Berita Terkini, Eksklusif di Channel WhatsApp Inilahkoran.id
INILAHKORAN - kebakaran melanda Rumah Sakit Hermina Kampung Melayu, Jatinegara, Jakarta Timur, pada Rabu pagi 2 Juli 2025 sekitar pukul 05.00 WIB, menyebabkan puluhan pasien harus dievakuasi demi keselamatan.
Menurut keterangan Perwira Piket Suku Dinas Penanggulangan kebakaran dan Penyelamatan (Gulkarmat) Jakarta Timur, Sukur Sarwono, titik awal api diduga berasal dari ruang farmasi rumah sakit.

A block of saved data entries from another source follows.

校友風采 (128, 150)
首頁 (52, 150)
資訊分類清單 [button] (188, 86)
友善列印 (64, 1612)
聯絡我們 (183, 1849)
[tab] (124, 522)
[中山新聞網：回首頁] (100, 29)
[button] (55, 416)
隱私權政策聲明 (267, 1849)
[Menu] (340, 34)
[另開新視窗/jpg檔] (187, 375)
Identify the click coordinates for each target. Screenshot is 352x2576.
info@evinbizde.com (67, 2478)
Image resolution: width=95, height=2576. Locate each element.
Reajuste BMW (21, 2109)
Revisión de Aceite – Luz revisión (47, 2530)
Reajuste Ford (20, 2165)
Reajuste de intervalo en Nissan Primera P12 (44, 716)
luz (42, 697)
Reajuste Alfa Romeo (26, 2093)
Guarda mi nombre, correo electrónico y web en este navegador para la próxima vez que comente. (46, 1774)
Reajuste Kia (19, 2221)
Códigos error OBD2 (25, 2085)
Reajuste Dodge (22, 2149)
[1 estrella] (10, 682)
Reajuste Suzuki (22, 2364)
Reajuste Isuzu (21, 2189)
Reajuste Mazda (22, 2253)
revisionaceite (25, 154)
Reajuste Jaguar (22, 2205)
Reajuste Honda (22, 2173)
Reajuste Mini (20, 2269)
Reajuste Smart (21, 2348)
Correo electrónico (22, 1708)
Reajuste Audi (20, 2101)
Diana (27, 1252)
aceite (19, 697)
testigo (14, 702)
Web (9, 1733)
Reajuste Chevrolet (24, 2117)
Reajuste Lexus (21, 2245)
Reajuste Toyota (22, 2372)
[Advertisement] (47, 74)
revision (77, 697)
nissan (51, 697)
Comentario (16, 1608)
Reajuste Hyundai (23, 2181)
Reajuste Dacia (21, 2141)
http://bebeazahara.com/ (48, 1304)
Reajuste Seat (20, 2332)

“Informasi dari tim kami di lokasi, api pertama kali terlihat dari area farmasi,” ujar Sukur saat ditemui di lokasi kejadian.
Evakuasi Cepat Puluhan Pasien
Begitu api terdeteksi, seluruh pasien langsung dipindahkan keluar gedung. Proses evakuasi dilakukan dengan cepat menggunakan kursi roda dan tempat tidur dorong, bahkan sebagian pasien dibawa ke Unit Gawat Darurat (UGD) untuk pemeriksaan lanjutan.
“Satu pasien pria menjadi yang terakhir dievakuasi. Saat kami datang, sebagian besar pasien sudah dievakuasi. Tantangan terbesar kami justru asap yang masih menyelimuti lantai rawat jalan,” tambahnya.
Pemadaman Berhasil, Asap Masih Tebal
Petugas pemadam kebakaran berhasil mengendalikan api dalam waktu sekitar 30 menit. Namun, asap pekat masih menyelimuti sejumlah ruangan, terutama di gedung rawat jalan. Proses pendinginan dan pembersihan asap pun segera dilakukan.
Tidak Ada Korban Jiwa
Hingga saat ini, tidak ditemukan korban jiwa dalam peristiwa kebakaran ini. Sukur menegaskan bahwa fokus utama petugas selain pemadaman adalah penyelamatan pasien dan staf medis.
Penyebab Masih Diselidiki
Meski titik api diduga dari ruang farmasi, penyebab pasti kebakaran belum bisa dipastikan. “Kami masih melakukan investigasi lebih lanjut untuk mengetahui sumber api. Saat ini yang utama adalah penyelamatan dan memastikan tidak ada korban,” ujar Sukur.
Insiden ini menjadi pengingat pentingnya sistem keamanan kebakaran di fasilitas pelayanan kesehatan yang padat dan rawan risiko.